*The request:* In the page on C++ sequence containers below, which header file defines std::vector?
------ Selected excerpt
Sequence Containers std::vector in C++

Introduction to Sequence Containers

Sequence containers are a type of container that maintains the order of elements in the container. Unlike associative containers, where elements are stored and accessed by a key, sequence containers maintain the order of insertion. C++ provides several types of sequence containers, each with its unique characteristics.

Suppose you have to store the roll numbers of 100 students in a class. Since roll numbers are integers, we can simply use an array:

int rollNumber[100];

// Initialize roll numbers 1 to 100
for (int i = 0; i < 100; i++) {
	rollNumber[i] = i + 1;
}

This works fine as long as the number of students is fixed.

But what if a few more students take admission later?

Let's say 10 new students join, making the total count 110. Now, our array of size 100 is insufficient. A feasible solution would be to create a new array of size 110 and copy all the roll numbers again – which is tedious and inefficient.

There is another way to handle this is to create dynamic array using pointers and the new operator:

int* rollNumber = new int[110]; // dynamically allocate array of size 110

for (int i = 0; i < 110; i++) {
	rollNumber[i] = i + 1;
}

// Remember to free memory later
delete[] rollNumber;

This approach overcomes the fixed-size problem of normal arary because we can decide the size at runtime.

However, it still has major drawbacks:

• If more students join again, we must create a new array with a larger size and manually copy old data.
• We must manage memory ourselves (new / delete), otherwise memory leaks occur.

To make resizing automatic, safe, and convenient, C++ provides the std::vector container, which handles dynamic memory management internally while still giving the efficiency of arrays.

Traditional Arrays vs std::vector

std::vector

std::vector is a dynamic array that can grow or shrink in size. It provides constant time access to elements and linear time for insertion and deletions at the end.

It is defined inside the <vector> header file. Vector store elements of similar types (Homogenous data).

• Contiguous Memory: Vector elements are placed in contiguous storage so that they can be accessed and traversed using iterators.
• In vector, data is inserted at the end. Inserting the end takes differential time, as sometimes the array may need to be extended.
• Removing the last element takes only constant time because no resizing happens.
• Inserting or deleting at the beginning or in the middle is linear in time.
------------
------ Recorded data
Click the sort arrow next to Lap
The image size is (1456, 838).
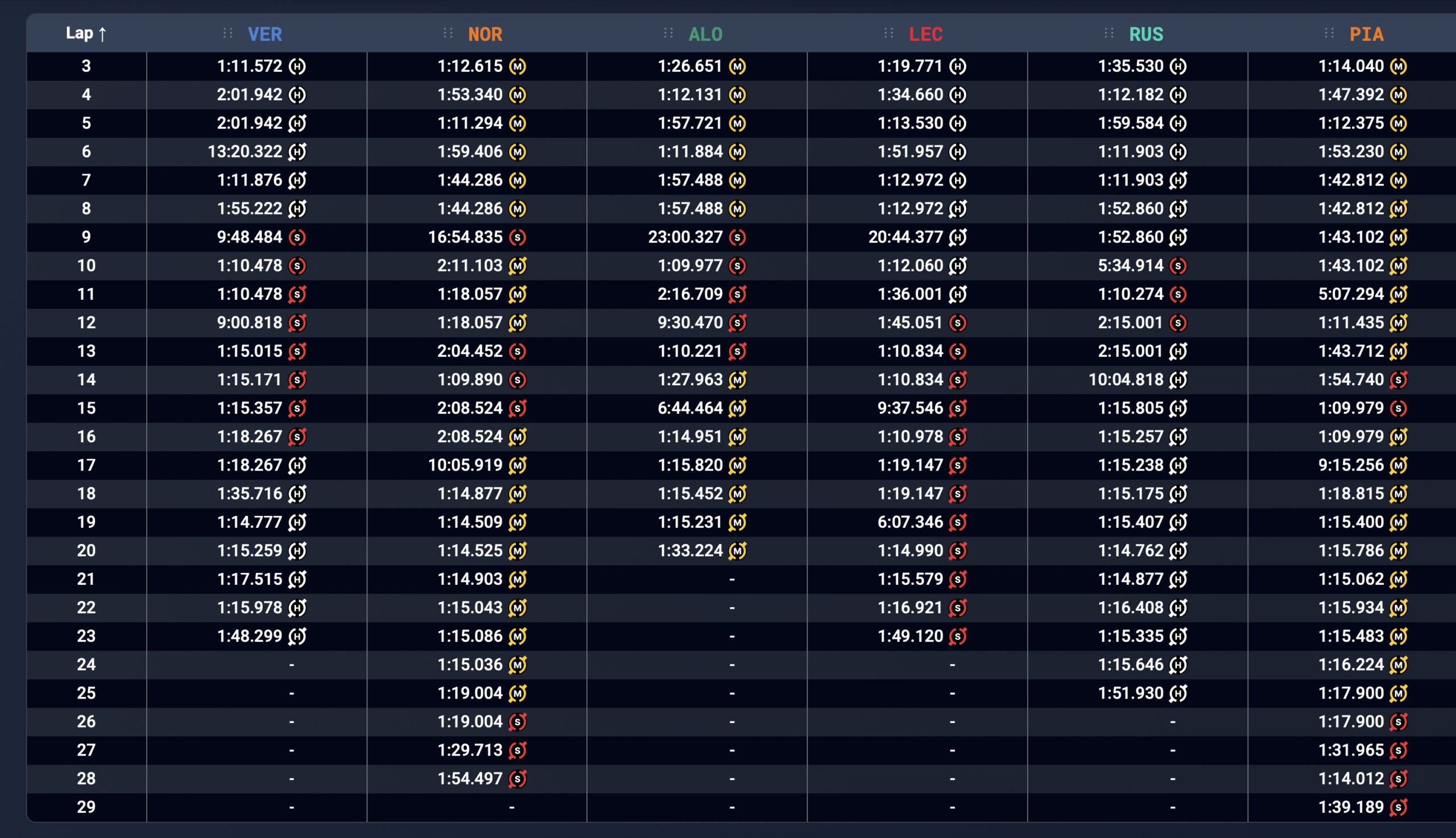pos(102,34)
------------
*Output of the task:* The <vector> header file.